The Gambia River is the main communication route of the country and the best way to enter the interior of the small African republic is through its waters. Along the banks there are several national parks, small colonial cities, historical towns linked to the tribes that inhabited the country and even megalithic monuments. Upstream, the Gambia of big coastal hotels gives way to a landscape in which the huge forest reserves and rural landscapes alternate.

The first stop of this walk into the heart of the country is the small village of Tendaba, gateway to Kiang West National Park, the largest in the country.
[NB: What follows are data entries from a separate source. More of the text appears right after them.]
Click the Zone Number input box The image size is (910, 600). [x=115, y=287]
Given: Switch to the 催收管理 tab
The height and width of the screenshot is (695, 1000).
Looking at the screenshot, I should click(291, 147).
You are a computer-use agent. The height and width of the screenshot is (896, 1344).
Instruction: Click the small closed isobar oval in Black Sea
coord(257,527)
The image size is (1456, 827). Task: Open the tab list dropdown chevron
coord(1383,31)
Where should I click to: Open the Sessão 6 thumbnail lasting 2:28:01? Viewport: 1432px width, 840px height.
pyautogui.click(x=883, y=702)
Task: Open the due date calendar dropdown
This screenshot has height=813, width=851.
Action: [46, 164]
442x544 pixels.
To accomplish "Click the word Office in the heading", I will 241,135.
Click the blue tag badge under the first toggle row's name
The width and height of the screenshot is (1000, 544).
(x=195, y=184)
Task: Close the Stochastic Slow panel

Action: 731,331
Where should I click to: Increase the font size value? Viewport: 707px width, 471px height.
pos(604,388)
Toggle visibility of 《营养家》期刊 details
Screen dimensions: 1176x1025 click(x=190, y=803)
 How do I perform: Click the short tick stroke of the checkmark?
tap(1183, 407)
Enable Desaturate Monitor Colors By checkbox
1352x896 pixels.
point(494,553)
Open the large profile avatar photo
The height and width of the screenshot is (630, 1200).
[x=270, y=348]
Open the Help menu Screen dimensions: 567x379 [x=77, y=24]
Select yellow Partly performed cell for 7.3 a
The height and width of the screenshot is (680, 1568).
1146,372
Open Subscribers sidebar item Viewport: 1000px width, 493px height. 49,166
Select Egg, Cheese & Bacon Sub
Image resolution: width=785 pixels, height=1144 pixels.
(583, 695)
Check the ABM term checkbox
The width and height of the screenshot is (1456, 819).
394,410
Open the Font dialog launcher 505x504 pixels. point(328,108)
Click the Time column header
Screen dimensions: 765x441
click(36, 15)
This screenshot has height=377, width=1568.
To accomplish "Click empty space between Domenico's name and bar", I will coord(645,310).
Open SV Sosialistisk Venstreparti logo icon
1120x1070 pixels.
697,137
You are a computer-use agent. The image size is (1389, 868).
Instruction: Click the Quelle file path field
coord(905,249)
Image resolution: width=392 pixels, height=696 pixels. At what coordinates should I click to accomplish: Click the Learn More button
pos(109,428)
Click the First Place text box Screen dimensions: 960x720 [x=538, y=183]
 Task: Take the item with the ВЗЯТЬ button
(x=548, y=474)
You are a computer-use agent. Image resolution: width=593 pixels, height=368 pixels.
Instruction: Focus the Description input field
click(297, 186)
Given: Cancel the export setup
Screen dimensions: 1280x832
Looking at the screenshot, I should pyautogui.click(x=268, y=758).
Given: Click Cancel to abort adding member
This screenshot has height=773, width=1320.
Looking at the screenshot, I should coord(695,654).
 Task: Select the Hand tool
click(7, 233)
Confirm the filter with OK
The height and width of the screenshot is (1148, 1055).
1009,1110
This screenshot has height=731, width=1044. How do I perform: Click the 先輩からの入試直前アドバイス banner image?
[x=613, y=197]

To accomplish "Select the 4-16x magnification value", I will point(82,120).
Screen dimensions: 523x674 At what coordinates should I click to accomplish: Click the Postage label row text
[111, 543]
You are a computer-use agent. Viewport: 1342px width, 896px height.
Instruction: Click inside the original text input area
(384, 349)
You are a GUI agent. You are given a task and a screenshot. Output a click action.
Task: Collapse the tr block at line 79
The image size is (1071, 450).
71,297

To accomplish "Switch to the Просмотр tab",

This natural space alternates habitats marked by the river and wide areas of savanna in the interior.

The town of Kuntaur, in the middle of the river, is also a good base of operations to explore the country’s interior and the nearby Gambia River National Park is where you can see, among other animals, a lot of hippos and crocodiles. In this park, which sits on five river islands, an interesting project is currently being developed to recover the habitat of the chimpanzee.

Very close to this small town are the Stone Circles of Wassu, one of the most important megalithic sites in North Africa, which are also listed as a UNESCO World Heritage Site. This stone structure is part of a set of 93 archaeological sites that share the Gambia and Senegal and were built between the third and sixteenth centuries BC and our era. The small town of Janjangbureh, one of the oldest in the country and a magnificent example of mestizaje between Europeans and local ethnic groups, is located upstream on one of the numerous islands in the Gambian Channel.

A wonderful journey indeed. A relatively inexpensive trip that will provide a lifetime full of memories.